* begin SUPPLIED MATERIAL *

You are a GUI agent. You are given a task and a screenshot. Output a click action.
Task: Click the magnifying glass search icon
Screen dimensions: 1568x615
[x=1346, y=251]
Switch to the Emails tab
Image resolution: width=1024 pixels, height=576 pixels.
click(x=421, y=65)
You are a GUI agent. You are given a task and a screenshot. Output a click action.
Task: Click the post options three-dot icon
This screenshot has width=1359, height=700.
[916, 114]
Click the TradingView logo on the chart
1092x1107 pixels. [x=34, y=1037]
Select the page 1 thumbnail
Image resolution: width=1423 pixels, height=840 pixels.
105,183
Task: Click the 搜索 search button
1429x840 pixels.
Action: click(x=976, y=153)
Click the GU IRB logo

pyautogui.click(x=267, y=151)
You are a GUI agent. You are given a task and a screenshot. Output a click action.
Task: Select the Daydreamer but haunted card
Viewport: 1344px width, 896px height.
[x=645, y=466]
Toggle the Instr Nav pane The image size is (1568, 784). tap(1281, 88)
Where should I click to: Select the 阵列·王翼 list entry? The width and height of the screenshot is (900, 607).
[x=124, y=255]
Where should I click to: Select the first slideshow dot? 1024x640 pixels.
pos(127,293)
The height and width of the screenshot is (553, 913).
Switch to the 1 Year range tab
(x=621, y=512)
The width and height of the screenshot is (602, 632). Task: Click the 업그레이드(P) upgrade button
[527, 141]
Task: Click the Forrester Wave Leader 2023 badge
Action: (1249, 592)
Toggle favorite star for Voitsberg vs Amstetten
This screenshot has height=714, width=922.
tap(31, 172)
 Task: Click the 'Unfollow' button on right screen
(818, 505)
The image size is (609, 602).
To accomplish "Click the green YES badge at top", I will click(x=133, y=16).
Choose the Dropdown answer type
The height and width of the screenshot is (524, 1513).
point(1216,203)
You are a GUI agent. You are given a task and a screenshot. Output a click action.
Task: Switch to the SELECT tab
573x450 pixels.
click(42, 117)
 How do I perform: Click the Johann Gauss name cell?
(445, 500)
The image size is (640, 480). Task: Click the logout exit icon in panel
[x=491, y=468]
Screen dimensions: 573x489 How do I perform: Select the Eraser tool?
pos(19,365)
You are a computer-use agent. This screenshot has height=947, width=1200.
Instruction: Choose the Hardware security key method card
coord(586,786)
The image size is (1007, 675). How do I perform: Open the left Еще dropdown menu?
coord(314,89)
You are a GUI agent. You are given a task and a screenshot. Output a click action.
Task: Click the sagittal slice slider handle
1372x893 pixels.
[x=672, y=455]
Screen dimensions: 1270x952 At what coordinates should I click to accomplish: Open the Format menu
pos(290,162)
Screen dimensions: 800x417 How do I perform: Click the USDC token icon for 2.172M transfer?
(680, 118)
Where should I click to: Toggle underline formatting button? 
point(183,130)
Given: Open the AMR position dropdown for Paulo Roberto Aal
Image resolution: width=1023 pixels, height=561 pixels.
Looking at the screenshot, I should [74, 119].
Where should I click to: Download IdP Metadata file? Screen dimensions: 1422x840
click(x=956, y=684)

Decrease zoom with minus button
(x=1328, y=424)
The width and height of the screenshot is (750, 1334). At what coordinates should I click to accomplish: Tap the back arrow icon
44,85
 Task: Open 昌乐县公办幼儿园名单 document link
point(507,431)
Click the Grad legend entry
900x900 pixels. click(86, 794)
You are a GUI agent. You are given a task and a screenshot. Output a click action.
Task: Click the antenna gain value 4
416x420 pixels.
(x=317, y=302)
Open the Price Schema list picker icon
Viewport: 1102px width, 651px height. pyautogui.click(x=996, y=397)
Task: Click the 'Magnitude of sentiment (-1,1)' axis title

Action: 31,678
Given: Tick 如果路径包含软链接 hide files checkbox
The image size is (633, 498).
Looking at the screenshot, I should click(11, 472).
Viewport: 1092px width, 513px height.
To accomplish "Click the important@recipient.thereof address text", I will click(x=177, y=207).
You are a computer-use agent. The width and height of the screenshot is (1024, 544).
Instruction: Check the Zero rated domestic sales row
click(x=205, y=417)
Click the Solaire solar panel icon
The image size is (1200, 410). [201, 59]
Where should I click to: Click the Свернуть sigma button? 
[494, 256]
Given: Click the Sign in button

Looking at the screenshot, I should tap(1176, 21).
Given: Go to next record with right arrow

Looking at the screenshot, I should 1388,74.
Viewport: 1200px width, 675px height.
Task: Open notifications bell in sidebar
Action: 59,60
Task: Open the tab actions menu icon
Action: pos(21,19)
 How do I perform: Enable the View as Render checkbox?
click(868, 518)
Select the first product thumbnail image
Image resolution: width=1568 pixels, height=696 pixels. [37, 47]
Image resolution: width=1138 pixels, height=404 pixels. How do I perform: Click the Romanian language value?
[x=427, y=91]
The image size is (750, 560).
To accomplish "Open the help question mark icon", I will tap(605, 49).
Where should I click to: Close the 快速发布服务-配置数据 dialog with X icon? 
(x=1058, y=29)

* end SUPPLIED MATERIAL *

● **WHAT TO PRODUCE**
Turn every line of the records above into a JSON list of strings, one string per line, and leave out the blank lines.

● **WRITTEN RESPONSE**
[
  "You are a GUI agent. You are given a task and a screenshot. Output a click action.",
  "Task: Click the magnifying glass search icon",
  "Screen dimensions: 1568x615",
  "[x=1346, y=251]",
  "Switch to the Emails tab",
  "Image resolution: width=1024 pixels, height=576 pixels.",
  "click(x=421, y=65)",
  "You are a GUI agent. You are given a task and a screenshot. Output a click action.",
  "Task: Click the post options three-dot icon",
  "This screenshot has width=1359, height=700.",
  "[916, 114]",
  "Click the TradingView logo on the chart",
  "1092x1107 pixels. [x=34, y=1037]",
  "Select the page 1 thumbnail",
  "Image resolution: width=1423 pixels, height=840 pixels.",
  "105,183",
  "Task: Click the 搜索 search button",
  "1429x840 pixels.",
  "Action: click(x=976, y=153)",
  "Click the GU IRB logo",
  "pyautogui.click(x=267, y=151)",
  "You are a GUI agent. You are given a task and a screenshot. Output a click action.",
  "Task: Select the Daydreamer but haunted card",
  "Viewport: 1344px width, 896px height.",
  "[x=645, y=466]",
  "Toggle the Instr Nav pane The image size is (1568, 784). tap(1281, 88)",
  "Where should I click to: Select the 阵列·王翼 list entry? The width and height of the screenshot is (900, 607).",
  "[x=124, y=255]",
  "Where should I click to: Select the first slideshow dot? 1024x640 pixels.",
  "pos(127,293)",
  "The height and width of the screenshot is (553, 913).",
  "Switch to the 1 Year range tab",
  "(x=621, y=512)",
  "The width and height of the screenshot is (602, 632). Task: Click the 업그레이드(P) upgrade button",
  "[527, 141]",
  "Task: Click the Forrester Wave Leader 2023 badge",
  "Action: (1249, 592)",
  "Toggle favorite star for Voitsberg vs Amstetten",
  "This screenshot has height=714, width=922.",
  "tap(31, 172)",
  " Task: Click the 'Unfollow' button on right screen",
  "(818, 505)",
  "The image size is (609, 602).",
  "To accomplish \"Click the green YES badge at top\", I will click(x=133, y=16).",
  "Choose the Dropdown answer type",
  "The height and width of the screenshot is (524, 1513).",
  "point(1216,203)",
  "You are a GUI agent. You are given a task and a screenshot. Output a click action.",
  "Task: Switch to the SELECT tab",
  "573x450 pixels.",
  "click(42, 117)",
  " How do I perform: Click the Johann Gauss name cell?",
  "(445, 500)",
  "The image size is (640, 480). Task: Click the logout exit icon in panel",
  "[x=491, y=468]",
  "Screen dimensions: 573x489 How do I perform: Select the Eraser tool?",
  "pos(19,365)",
  "You are a computer-use agent. This screenshot has height=947, width=1200.",
  "Instruction: Choose the Hardware security key method card",
  "coord(586,786)",
  "The image size is (1007, 675). How do I perform: Open the left Еще dropdown menu?",
  "coord(314,89)",
  "You are a GUI agent. You are given a task and a screenshot. Output a click action.",
  "Task: Click the sagittal slice slider handle",
  "1372x893 pixels.",
  "[x=672, y=455]",
  "Screen dimensions: 1270x952 At what coordinates should I click to accomplish: Open the Format menu",
  "pos(290,162)",
  "Screen dimensions: 800x417 How do I perform: Click the USDC token icon for 2.172M transfer?",
  "(680, 118)",
  "Where should I click to: Toggle underline formatting button? ",
  "point(183,130)",
  "Given: Open the AMR position dropdown for Paulo Roberto Aal",
  "Image resolution: width=1023 pixels, height=561 pixels.",
  "Looking at the screenshot, I should [74, 119].",
  "Where should I click to: Download IdP Metadata file? Screen dimensions: 1422x840",
  "click(x=956, y=684)",
  "Decrease zoom with minus button",
  "(x=1328, y=424)",
  "The width and height of the screenshot is (750, 1334). At what coordinates should I click to accomplish: Tap the back arrow icon",
  "44,85",
  " Task: Open 昌乐县公办幼儿园名单 document link",
  "point(507,431)",
  "Click the Grad legend entry",
  "900x900 pixels. click(86, 794)",
  "You are a GUI agent. You are given a task and a screenshot. Output a click action.",
  "Task: Click the antenna gain value 4",
  "416x420 pixels.",
  "(x=317, y=302)",
  "Open the Price Schema list picker icon",
  "Viewport: 1102px width, 651px height. pyautogui.click(x=996, y=397)",
  "Task: Click the 'Magnitude of sentiment (-1,1)' axis title",
  "Action: 31,678",
  "Given: Tick 如果路径包含软链接 hide files checkbox",
  "The image size is (633, 498).",
  "Looking at the screenshot, I should click(11, 472).",
  "Viewport: 1092px width, 513px height.",
  "To accomplish \"Click the important@recipient.thereof address text\", I will click(x=177, y=207).",
  "You are a computer-use agent. The width and height of the screenshot is (1024, 544).",
  "Instruction: Check the Zero rated domestic sales row",
  "click(x=205, y=417)",
  "Click the Solaire solar panel icon",
  "The image size is (1200, 410). [201, 59]",
  "Where should I click to: Click the Свернуть sigma button? ",
  "[494, 256]",
  "Given: Click the Sign in button",
  "Looking at the screenshot, I should tap(1176, 21).",
  "Given: Go to next record with right arrow",
  "Looking at the screenshot, I should 1388,74.",
  "Viewport: 1200px width, 675px height.",
  "Task: Open notifications bell in sidebar",
  "Action: 59,60",
  "Task: Open the tab actions menu icon",
  "Action: pos(21,19)",
  " How do I perform: Enable the View as Render checkbox?",
  "click(868, 518)",
  "Select the first product thumbnail image",
  "Image resolution: width=1568 pixels, height=696 pixels. [37, 47]",
  "Image resolution: width=1138 pixels, height=404 pixels. How do I perform: Click the Romanian language value?",
  "[x=427, y=91]",
  "The image size is (750, 560).",
  "To accomplish \"Open the help question mark icon\", I will tap(605, 49).",
  "Where should I click to: Close the 快速发布服务-配置数据 dialog with X icon? ",
  "(x=1058, y=29)"
]